Não depende de mim, mas quem sabe...um dia realizarei este SONHO.
Saudações Benfiquistas
Jorge Silva
9 comentários:
Excelente e emocionante registo de vida.
É caso para perguntar, Fundação Benfica, where are you?
Tenho a dizer que o grande Jorge Silva é uma das pessoas mais fascinantes com quem já tive o prazer de privar.
A sua história de vida deixa qualquer um perturbado, dada a quantidade de adversidades que teve de enfrentar, e que tão heroicamente sempre venceu.
Um verdadeiro herói!
arrepiante....
Um tremendo testemunho de quem gosta e quer viver.
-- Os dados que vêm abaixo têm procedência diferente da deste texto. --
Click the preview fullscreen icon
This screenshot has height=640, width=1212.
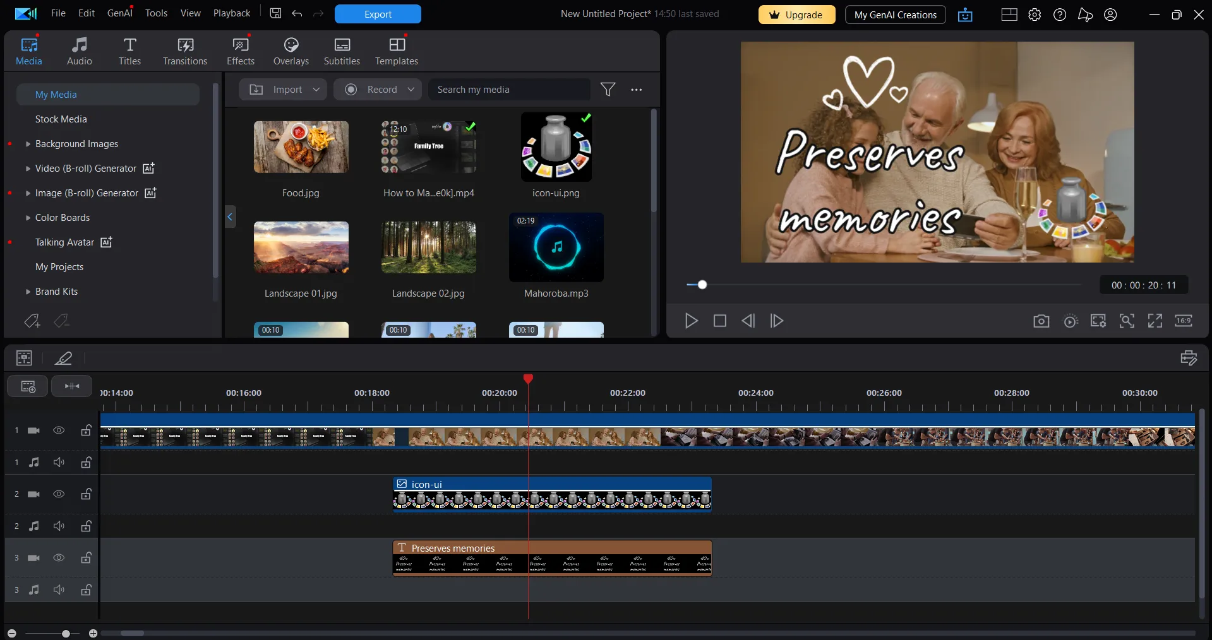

Sempre...e à Benfica!
A história de um herói que acaba por nos emocionar a todos com tamanho testemunho.
Daqui envio um grande, grande abraço ao Jorge Silva!
Saudações benfiquistas
Fiquei sem palavras....
O que é rarissimo !... :)
Enorme é o sonhador que obedece ao proprio sonho !
Um grande abraço para si.
E PLURIBUS UNUM
Laurinda
Se há pessoas a quem a palavra de herói assenta bem, este é um deles!
Essa força de viver é tocante.
É o sonho que comanda a nossa vida,nunca mas nunca sequer pense em desistir!
Obrigado por me ter feito minimizar os meus problemas... pense que a sua história de vida inspiram outras,pense que essa força de viver contagia quem passa por maus momentos.
Um grande abraço e obrigado por partilhar a sua história de vida!
Paulo Rios
Relato na 1ª pessoa duma história absolutamente fascinante!!!!
Penso já ter visto este senhor ser entrevistado num qualquer programa da manhã, e já na altura fiquei emocionado.
É sem dúvida uma história linda de coragem e perseverança!
Nunca desista de ser feliz!
Siempre se encontrará con algo malo. Gracias al autor de una historia aquí que es muy inspirador. Aún en las cosas malas que la gente puede pasar rápidamente, empezar una nueva vida.